我看到我在2005年解决了这个问题——它仍然是世界上第十快的，但是它使用的内存比其他公认的解决方案要少得多。看看今天的代码，我不知道它在做什么-哈哈；-）

如果我没记错的话，这是一个“禁止位置排列”的例子。这是一个可以和“rook多项式”一起使用的搜索词。它可以归结为计算0-1矩阵的“永久”（另一个搜索项），这是一项计算开销很大的任务。这就是为什么在SPOJ上找不到可接受的Python解决方案（我用C编写了我的解决方案）。在

因此，没有答案，但是有很多事情需要研究；-）为这个项目获得一个被接受的程序更多的是学习数学而不是聪明的编程。在

一个提示：在我的笔记中，我看到我通过特殊的大小写输入矩阵（包含所有的1）保存了一批运行时的批。在这种情况下，结果只是N的阶乘（对于N乘N的输入）。祝你好运：-）

扰流板警报！在

这显示了一种相对简单的实现0-1矩阵的Ryser公式的方法。行被视为普通整数，索引子集也被视为普通整数。可以添加许多微优化（例如，如果prod变为0，则提前脱离循环；如果矩阵完全为1，则返回math.factorial(n)；等等）。

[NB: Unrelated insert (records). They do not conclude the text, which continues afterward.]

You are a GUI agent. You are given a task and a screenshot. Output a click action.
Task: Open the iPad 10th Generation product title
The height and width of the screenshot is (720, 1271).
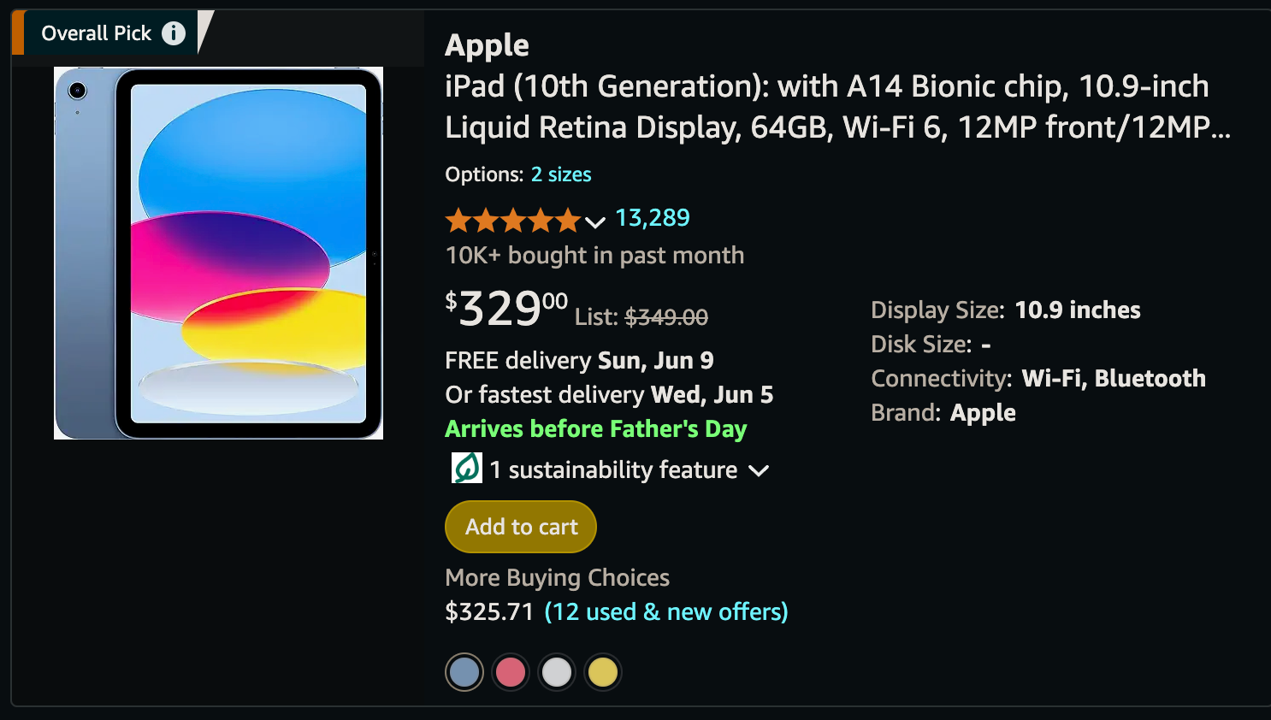point(826,106)
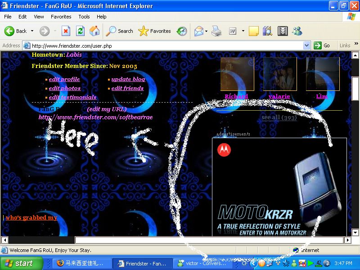
Task: Open the 'update blog' link
Action: point(128,79)
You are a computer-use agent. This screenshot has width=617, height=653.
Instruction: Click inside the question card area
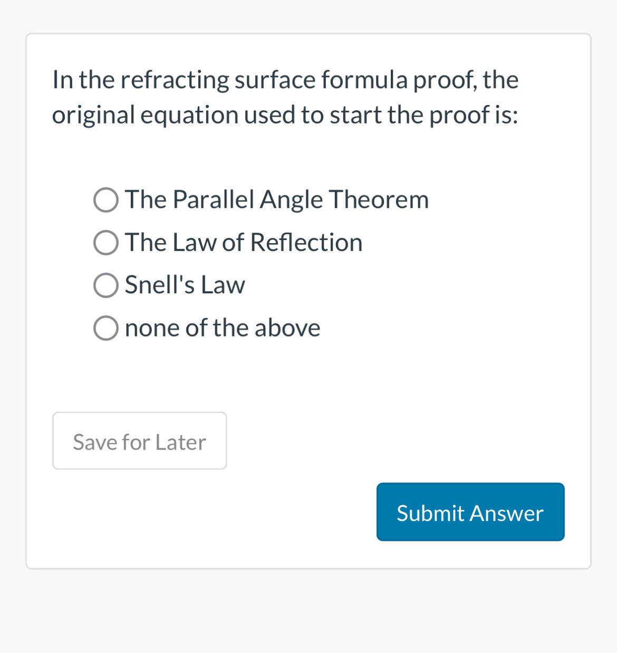(x=309, y=369)
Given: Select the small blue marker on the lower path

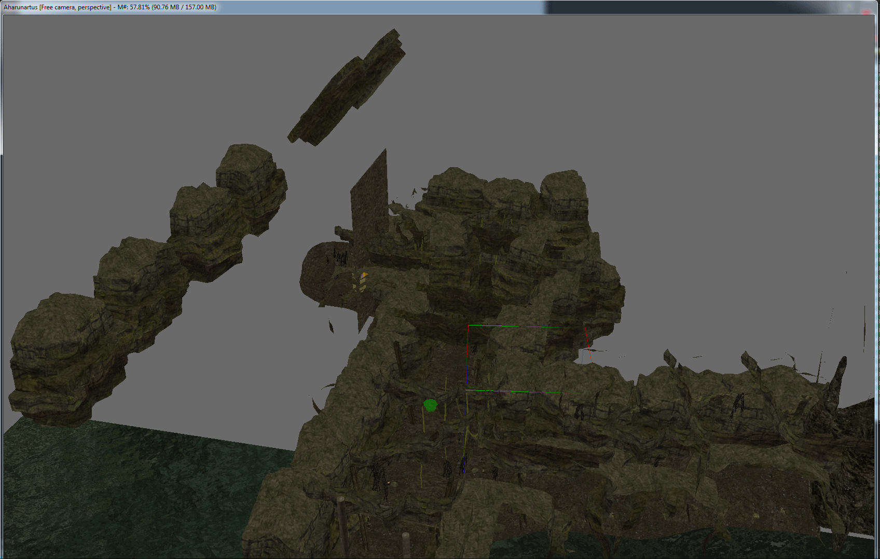Looking at the screenshot, I should [x=463, y=465].
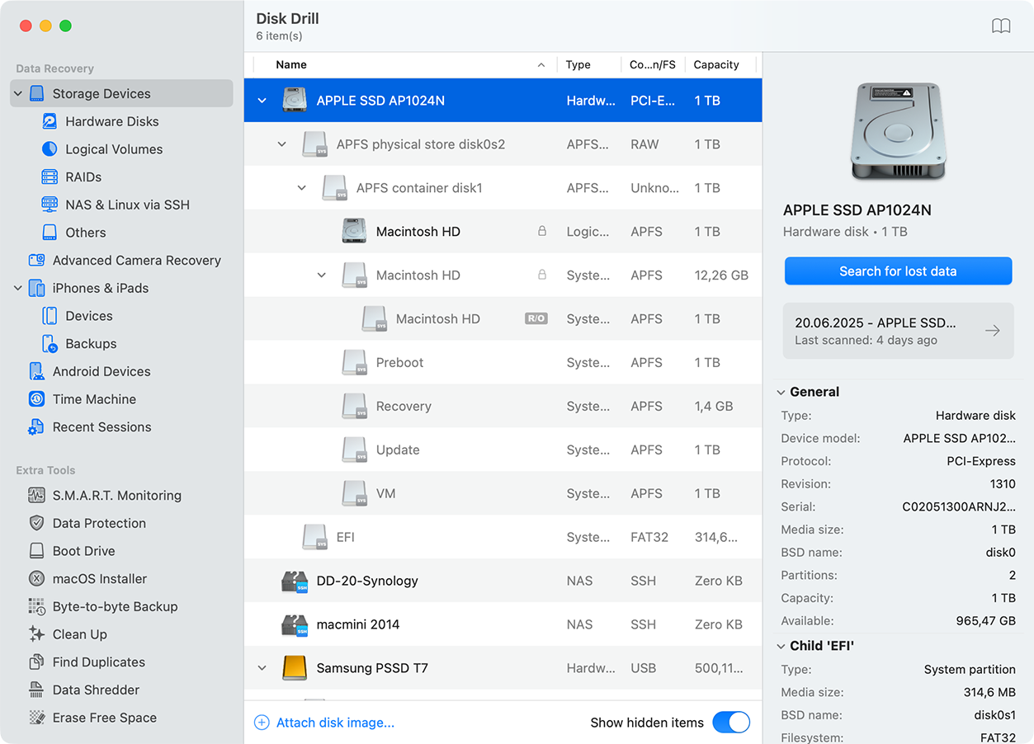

在

_pc = []
for i in range(256):
    c = 0
    while i:
        # clear last set bit
        i &= i-1
        c += 1
    _pc.append(c)

def popcount(i):
    "Return number of bits set."
    result = 0
    while i:
        result += _pc[i & 0xff]
        i >>= 8
    return result

def perm(a):
    "Return permanent of 0-1 matrix.  Each row is an int."
    result = 0
    n = len(a)
    for s in range(1 << n):
        prod = 1
        for row in a:
            prod *= popcount(row & s)
        if popcount(s) & 1:
            result -= prod
        else:
            result += prod
    if n & 1:
        result = -result
    return result

def matrix2ints(a):
    return [int("".join(map(str, row)), 2)
            for row in a]

def matrix_perm(a):
    "Return permanent of 0-1 matrix."
    return perm(matrix2ints(a))

下面是一个简单的实现（使用第二个示例矩阵）：

>>> M = [[1, 0, 0, 1, 0, 0, 0, 0, 0, 1, 1], [1, 1, 1, 1, 1, 0, 1, 0, 1, 0, 0], [1, 0, 0, 1, 0, 0, 1, 1, 0, 1, 0], [1, 0, 1, 1, 1, 0, 1, 1, 0, 1, 1], [0, 1, 1, 1, 0, 1, 0, 0, 1, 1, 1], [1, 1, 1, 0, 0, 1, 0, 0, 0, 0, 0], [0, 0, 0, 0, 1, 0, 1, 0, 0, 0, 1], [1, 0, 1, 1, 0, 0, 0, 0, 0, 0, 1], [0, 0, 1, 0, 1, 1, 0, 0, 0, 1, 1], [1, 1, 1, 0, 0, 0, 1, 0, 1, 0, 1], [1, 0, 0, 0, 1, 1, 1, 1, 0, 0, 0]]
>>> L = len(M)
>>> M = [[k for k in xrange(L) if l[k] == 1] for l in M] # Gets the indices of '1's

>>> def count_assignment(taken,row):
       if row >= L: return 1
       c = 0
       for e in M[row]:
          if e not in taken: c = c + count_assignment(taken + [e], row + 1)
       return c

>>> count_assignment([], 0)
7588

问题是计算图中最大二部匹配的总数。在

以下摘录自Wikipedia article可能会有所帮助

The number of matchings in a graph is known as the Hosoya index of the graph. It is #P-complete to compute this quantity. It remains

P-complete in the special case of counting the number of perfect matchings in a given bipartite graph, because computing the permanent

of an arbitrary 0–1 matrix (another #P-complete problem) is the same as computing the number of perfect matchings in the bipartite graph having the given matrix as its biadjacency matrix. However, there exists a fully polynomial time randomized approximation scheme for counting the number of bipartite matchings.[10] A remarkable theorem of Kasteleyn states that the number of perfect matchings in a planar graph can be computed exactly in polynomial time via the FKT algorithm.

The number of perfect matchings in a complete graph Kn (with n even) is given by the double factorial (n − 1)!!.[11] The numbers of matchings in complete graphs, without constraining the matchings to be perfect, are given by the telephone numbers.[12]